Ix70 phase contrast microscopy

A172 cells were pretreated with 0, 0.25, 0.5, 1, 2 and 4 mM of SB for 48 h. The cell motility assay was performed for 16 h using 24-well Bio-Coat cell migration chambers (BD Biosciences) using 0.5% FBS as a chemoattractant, following a previously described protocol (13 (link)). The cell invasion assay was performed using Matrigel-coated polyethylene terephthalate membranes for 16 h. Cells at a density of 2×10⁵ cells/well were inserted into the upper chamber. The migrating cells on the lower side of the filter were fixed with 70% ethanol at room temperature for 1 h, prior to being stained with Giemsa solution (Wako Pure Chemical Industries, Ltd.) at room temperature for 10 min and counted using Olympus IX70 phase contrast microscopy with a ×10 objective lens. For cell area analysis, cell images were captured using Olympus IX70 phase contrast microscopy with a ×10 objective lens. Cell periphery was circled then the inner area was calculated with ImageJ 1.38e software. A minimum of 100 cells/each experiment were measured.

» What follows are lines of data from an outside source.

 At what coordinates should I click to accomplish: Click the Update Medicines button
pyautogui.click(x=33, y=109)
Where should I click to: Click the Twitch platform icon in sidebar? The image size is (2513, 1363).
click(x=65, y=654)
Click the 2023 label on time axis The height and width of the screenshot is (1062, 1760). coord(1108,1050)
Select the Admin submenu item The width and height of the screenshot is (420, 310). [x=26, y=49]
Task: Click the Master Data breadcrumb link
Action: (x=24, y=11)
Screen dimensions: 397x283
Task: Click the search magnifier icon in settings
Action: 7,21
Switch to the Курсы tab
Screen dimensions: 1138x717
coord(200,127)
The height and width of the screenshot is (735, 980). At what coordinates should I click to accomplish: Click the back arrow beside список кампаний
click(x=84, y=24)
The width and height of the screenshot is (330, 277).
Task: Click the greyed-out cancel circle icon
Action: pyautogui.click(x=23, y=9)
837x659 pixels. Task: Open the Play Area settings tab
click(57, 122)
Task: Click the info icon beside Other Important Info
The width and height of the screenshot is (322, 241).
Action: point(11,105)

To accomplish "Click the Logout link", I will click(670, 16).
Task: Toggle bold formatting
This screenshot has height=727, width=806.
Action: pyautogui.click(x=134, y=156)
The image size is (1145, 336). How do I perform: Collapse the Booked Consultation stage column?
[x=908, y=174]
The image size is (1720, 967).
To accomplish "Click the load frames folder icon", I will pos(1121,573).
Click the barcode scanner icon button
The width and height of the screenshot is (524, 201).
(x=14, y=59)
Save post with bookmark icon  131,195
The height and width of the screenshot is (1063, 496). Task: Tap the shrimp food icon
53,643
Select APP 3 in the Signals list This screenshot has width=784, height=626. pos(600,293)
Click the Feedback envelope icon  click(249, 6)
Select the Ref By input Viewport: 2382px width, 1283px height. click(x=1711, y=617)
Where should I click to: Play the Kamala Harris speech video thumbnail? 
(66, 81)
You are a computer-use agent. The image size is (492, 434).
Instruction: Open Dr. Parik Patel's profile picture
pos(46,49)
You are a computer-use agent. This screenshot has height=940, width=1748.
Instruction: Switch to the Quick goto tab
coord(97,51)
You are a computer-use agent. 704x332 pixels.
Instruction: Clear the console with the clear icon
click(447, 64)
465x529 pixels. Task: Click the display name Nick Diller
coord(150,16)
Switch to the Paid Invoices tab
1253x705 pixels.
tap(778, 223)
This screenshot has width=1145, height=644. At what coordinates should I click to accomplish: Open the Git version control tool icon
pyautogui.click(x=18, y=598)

The β-gal staining assay was performed using a Senescence β-Galactosidase Staining kit (cat. no. 9860; Cell Signaling Technology, Inc., Danvers, MA, USA). Briefly, A172 cells were cultured with 0, 0.25, 0.5, 1, 2 or 4 mM SB, or 25, 50 or 100 nM TSA at 37°C for 4 days in 35 mm plastic culture plates, and fixed with 10% formaldehyde at room temperature for 1 h. Plates were rinsed twice with PBS, subsequently the β-gal staining solution containing X-gal as a substrate was added and plates were incubated at 37°C overnight in a dry incubator. β-gal-positive cells were then counted using Olympus IX70 phase contrast microscopy with ×10 objective lens and the percentage of positive cells was calculated.